Notons, dans le cas d'espèce, que la proposition de loi est au fond assez surprenante. En effet, le Congrès n'a en principe nul besoin d'adopter un texte législatif pour demander au GAO la réalisation d'audits. Peut être faut-il donc voir dans cette proposition un signe d'exaspération du parlementaire concerné à l'encontre du GAO, réticent à conduire les travaux souhaités, ce qui transparaît d'ailleurs dans l'analyse du CBO.

Plus généralement, les estimations de coût du CBO sont toujours structurées de manière identique à celle traduite ci-dessus : les références du texte concerné, un résumé d'au plus une quinzaine de lignes, l'estimation de l'impact budgétaire pour l'Etat fédéral, les estimations éventuelles des coûts pour les collectivités locales et le secteur privé, enfin les noms des auteurs des estimations et du superviseur exécutif.

On peut remarquer que l'identification des auteurs directs des estimations est susceptible de les soumettre à des pressions de la part des parlementaires concernés. Les experts du CBO, même aux niveaux hiérarchiques les plus modestes, sont ainsi fréquemment en contact direct avec les parlementaires, à la différence par exemple des experts du GAO.

Il convient également de rappeler que seuls les coûts directs sont estimés. S'agissant par exemple d'une proposition de loi dont l'objet était de subventionner la réalisation de travaux de réhabilitation de petits ouvrages hydrauliques (H.R. 728, novembre 1999), sous réserve notamment que les autorités locales prennent en charge au moins 35 % du coût des travaux, le CBO estime que, quoique probable, le surcroît de dépenses induit pour les collectivités locales par cette mesure serait volontaire, et ne rentre donc pas dans le cadre de l'Unfunded Mandates Reform Act de 1995.

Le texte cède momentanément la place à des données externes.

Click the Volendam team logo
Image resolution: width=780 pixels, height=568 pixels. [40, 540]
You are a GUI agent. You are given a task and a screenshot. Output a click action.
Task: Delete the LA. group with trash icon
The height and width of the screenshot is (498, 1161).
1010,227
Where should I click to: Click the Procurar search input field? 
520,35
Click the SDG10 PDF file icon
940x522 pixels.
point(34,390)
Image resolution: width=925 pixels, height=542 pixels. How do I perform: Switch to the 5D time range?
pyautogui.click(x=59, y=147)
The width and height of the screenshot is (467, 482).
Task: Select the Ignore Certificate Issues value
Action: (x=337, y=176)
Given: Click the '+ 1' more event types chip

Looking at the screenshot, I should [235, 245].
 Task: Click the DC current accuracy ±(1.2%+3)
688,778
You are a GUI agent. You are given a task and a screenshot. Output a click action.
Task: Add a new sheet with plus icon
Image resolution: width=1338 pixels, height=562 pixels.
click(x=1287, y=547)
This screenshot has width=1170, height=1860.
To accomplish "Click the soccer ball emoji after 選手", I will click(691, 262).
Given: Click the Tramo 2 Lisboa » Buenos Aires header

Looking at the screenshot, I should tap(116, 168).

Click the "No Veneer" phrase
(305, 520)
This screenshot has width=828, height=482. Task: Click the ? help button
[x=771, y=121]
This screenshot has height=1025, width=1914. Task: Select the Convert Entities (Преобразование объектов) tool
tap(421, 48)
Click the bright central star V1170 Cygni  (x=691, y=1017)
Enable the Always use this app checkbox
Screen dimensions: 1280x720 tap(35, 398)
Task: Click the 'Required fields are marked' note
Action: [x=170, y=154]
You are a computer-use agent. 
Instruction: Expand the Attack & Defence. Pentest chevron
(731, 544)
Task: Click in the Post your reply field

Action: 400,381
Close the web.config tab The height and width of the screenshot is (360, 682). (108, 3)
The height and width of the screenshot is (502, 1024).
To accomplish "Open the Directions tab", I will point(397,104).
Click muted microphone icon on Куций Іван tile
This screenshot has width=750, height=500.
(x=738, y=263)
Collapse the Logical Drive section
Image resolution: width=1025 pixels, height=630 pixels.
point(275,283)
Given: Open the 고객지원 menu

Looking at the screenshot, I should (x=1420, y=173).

Enfin, les estimations de coût du CBO sont de contenu analytique et de taille très variable (d'une page à plusieurs dizaines de pages, en fonction de la complexité du sujet).

A titre d'exemple, l'estimation d'une proposition de loi portant modification de plusieurs programmes relatifs à la prévention de la violence et de la consommation de drogue en milieu scolaire, au financement de l'innovation pédagogique et aux bourses scolaires, pour un coût total estimé par le CBO à 14 milliards de dollars sur six ans, est un document d'une dizaine de pages.

Ce document propose d'ailleurs des estimations détaillées de l'impact budgétaire de cette proposition pour une dizaines de sous-programmes, année par année d'ici 2006, en distinguant les crédits budgétaires des dépenses effectives, d'une part, en distinguant deux hypothèses d'actualisation, d'autre part.

Ce document repose toutefois sur une longue série d'hypothèses conventionnelles, relatives notamment à la date de promulgation de la loi, au rythme de montée en charge des dispositifs, au maintien de certains programmes existants, etc. En outre, certaines estimations s'appuient explicitement sur les analyses de l'administration fédérale.